In a significant milestone for artificial intelligence, both OpenAI and Google DeepMind have demonstrated gold medal-level mathematical reasoning at the 2025 International Mathematical Olympiad (IMO), the world's most prestigious competition for young mathematicians.
Both companies' AI models achieved identical scores of 35 out of a possible 42 points, solving five out of six problems perfectly. This performance matched the gold medal threshold at this year's competition, where only about 11% of the 630 human contestants (approximately 67 students) received gold medals.
Google DeepMind's advanced version of Gemini with Deep Think was officially graded and certified by IMO coordinators, with IMO President Gregor Dolinar noting that their solutions were "astonishing in many respects" and "clear, precise and most of them easy to follow." This represents a significant advancement from last year, when DeepMind achieved silver medal status using specialized systems.
OpenAI evaluated its experimental reasoning model on the same problems under identical competition conditions—two 4.5-hour exam sessions without internet access or tools.

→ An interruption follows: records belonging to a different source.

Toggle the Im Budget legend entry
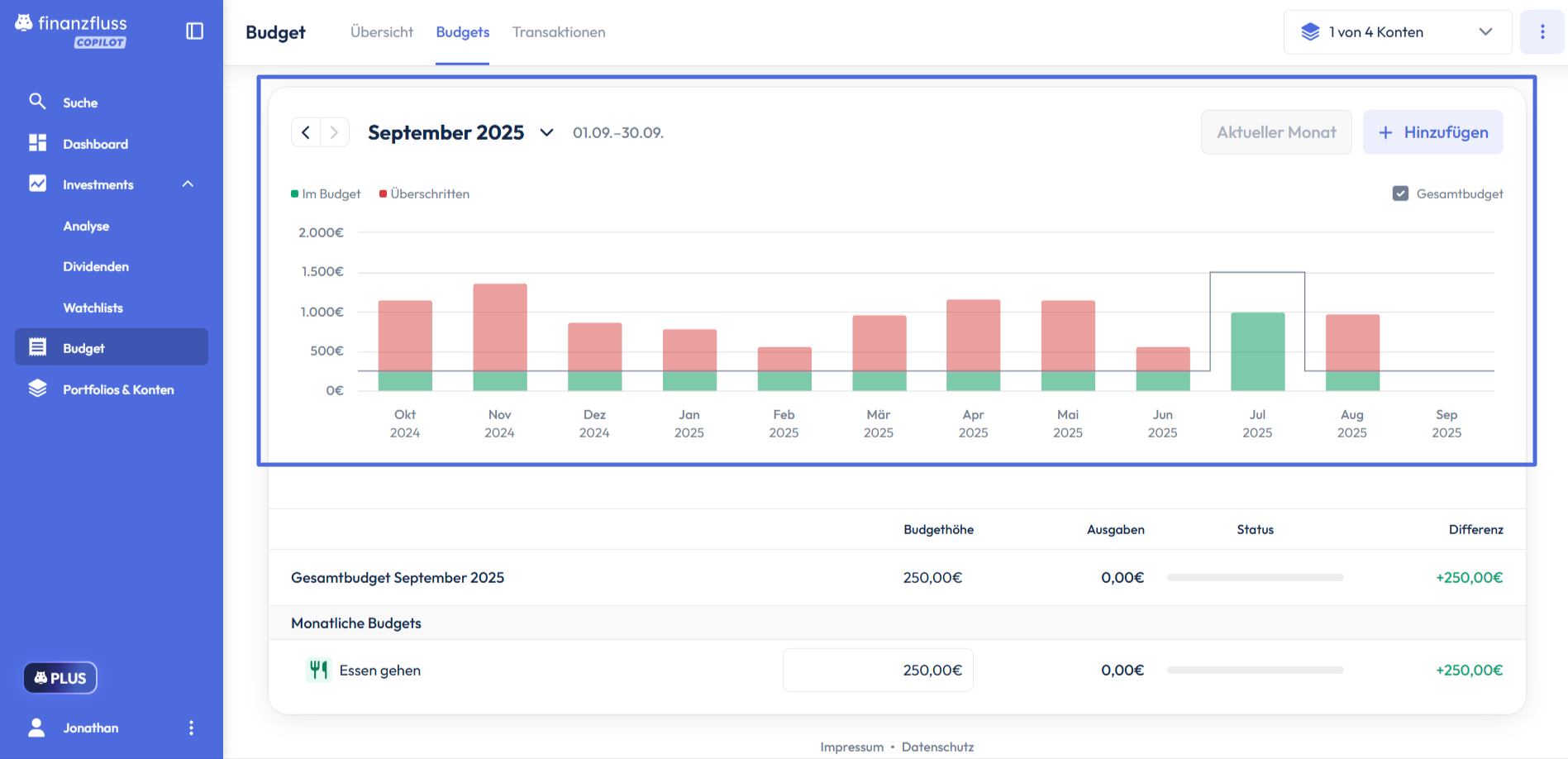Viewport: 1568px width, 759px height. pyautogui.click(x=326, y=193)
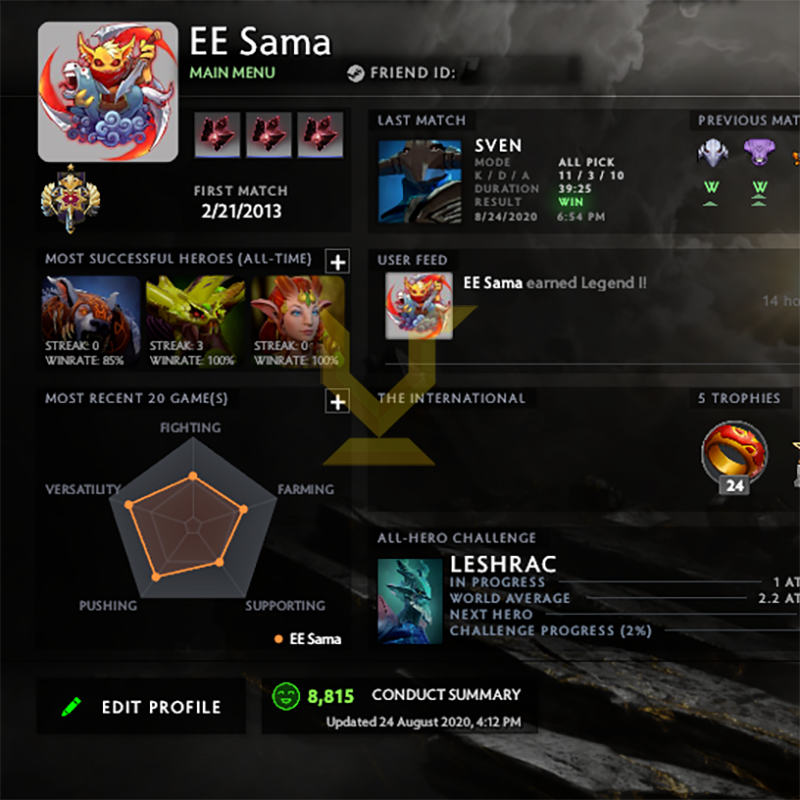Select the bear hero with 85% winrate

[90, 322]
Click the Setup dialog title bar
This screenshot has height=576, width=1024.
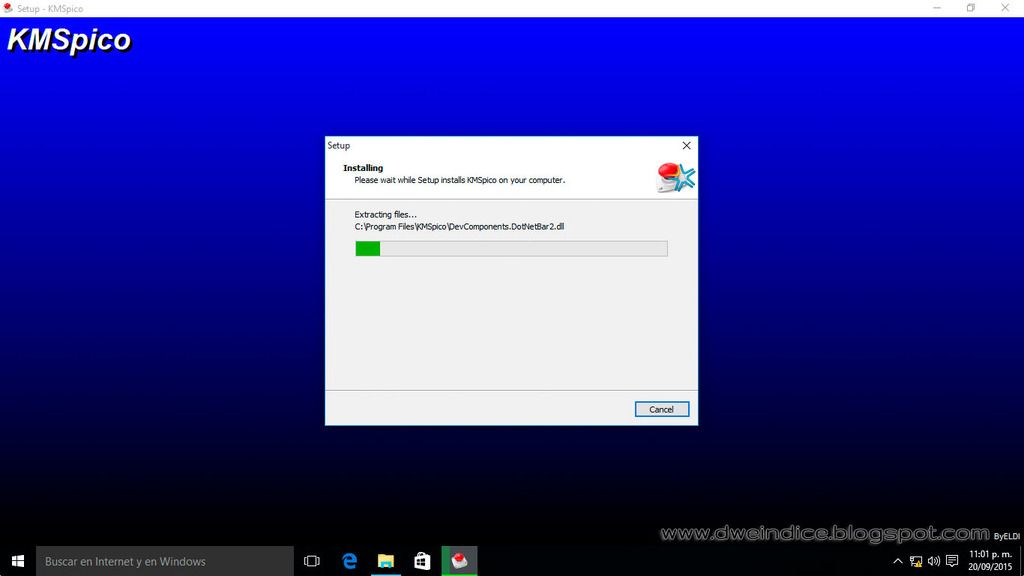click(x=500, y=146)
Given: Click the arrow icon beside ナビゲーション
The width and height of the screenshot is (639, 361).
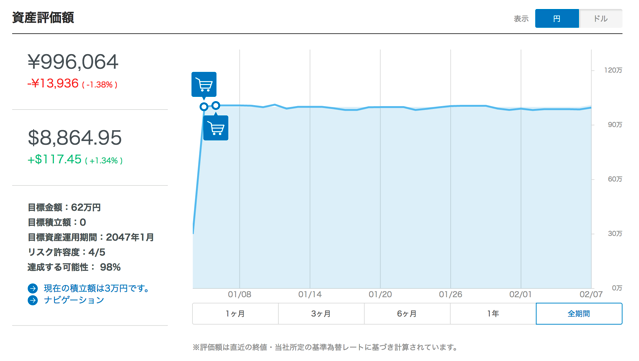Looking at the screenshot, I should click(33, 301).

While OpenAI wasn't part of the official IMO evaluation process, the company had its solutions independently graded by three former IMO medalists.

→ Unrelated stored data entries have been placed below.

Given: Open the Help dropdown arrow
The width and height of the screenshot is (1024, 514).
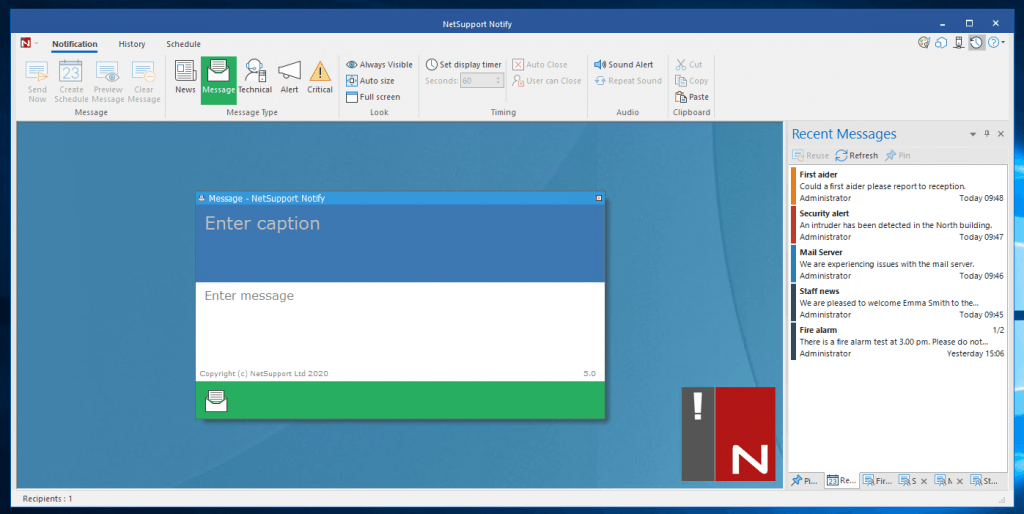Looking at the screenshot, I should point(1003,43).
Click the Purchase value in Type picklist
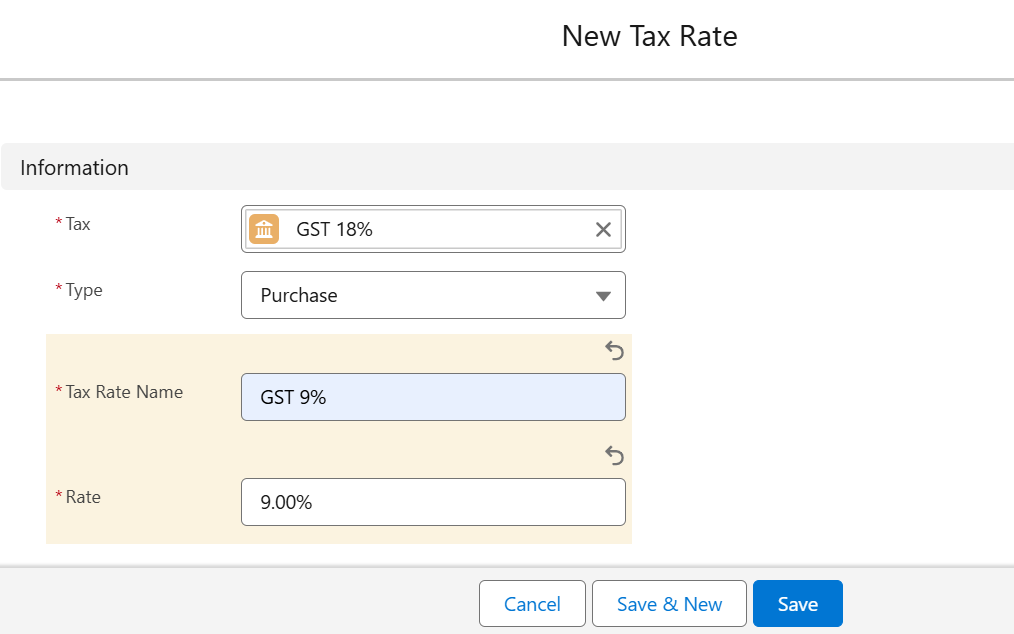This screenshot has width=1014, height=634. tap(299, 296)
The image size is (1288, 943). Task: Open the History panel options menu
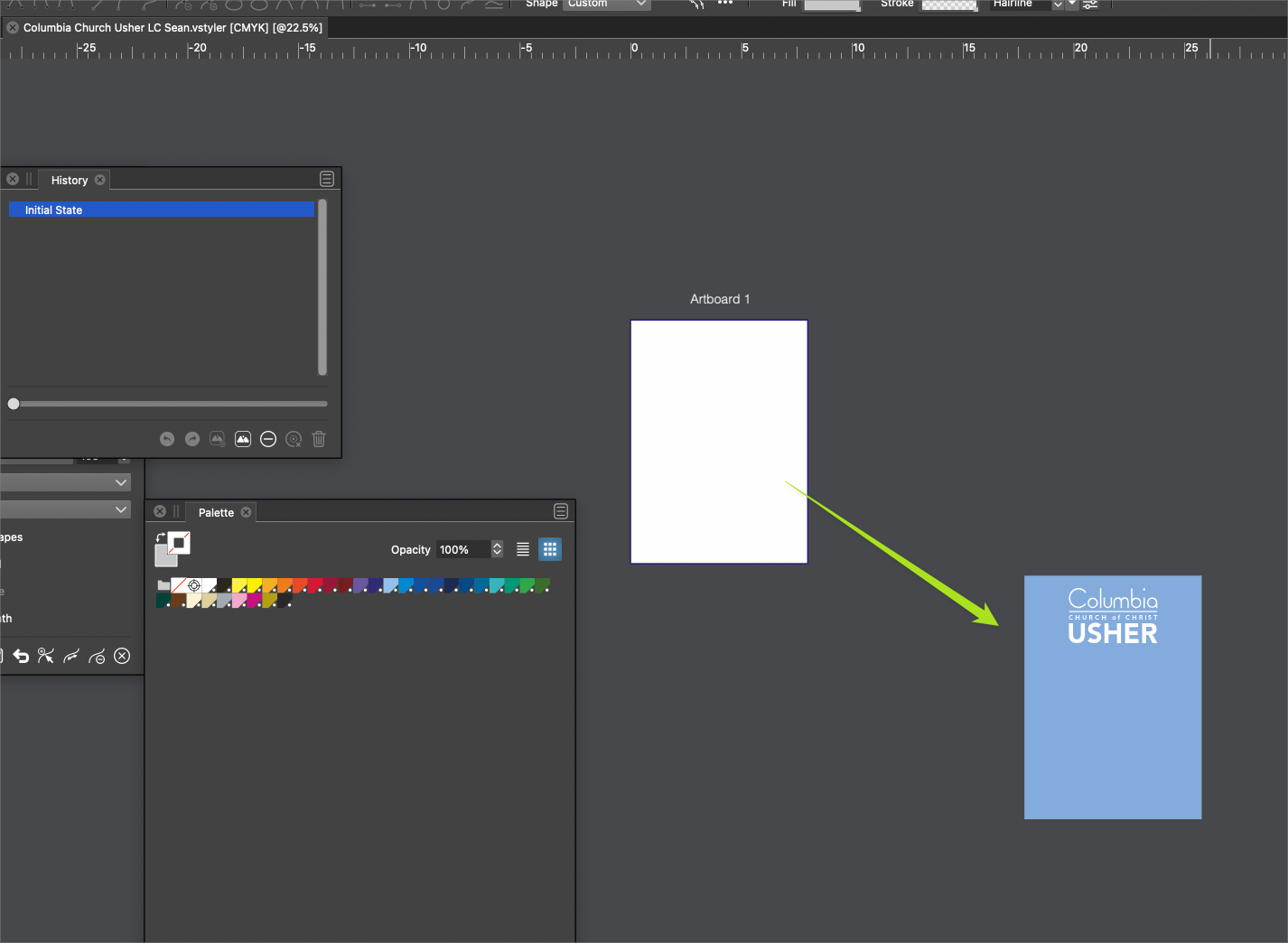pos(327,179)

The timing of the announcements created some tension between the companies. OpenAI published its results on July 19, while Google DeepMind waited until July 21, respecting the IMO Board's request to share results after official verification and student recognition.
Junehyuk Jung, a math professor at Brown University and visiting researcher at Google DeepMind, believes this achievement suggests AI is less than a year away from helping mathematicians tackle unsolved research problems at the frontier of mathematics. "I think the moment we can solve hard reasoning problems in natural language will enable the potential for collaboration between AI and mathematicians," Jung told Reuters.
While impressive, some experts caution that IMO problems, though difficult, are conceptually simpler than frontier research mathematics. The achievement demonstrates AI's growing reasoning capabilities but doesn't necessarily indicate readiness for all aspects of mathematical research.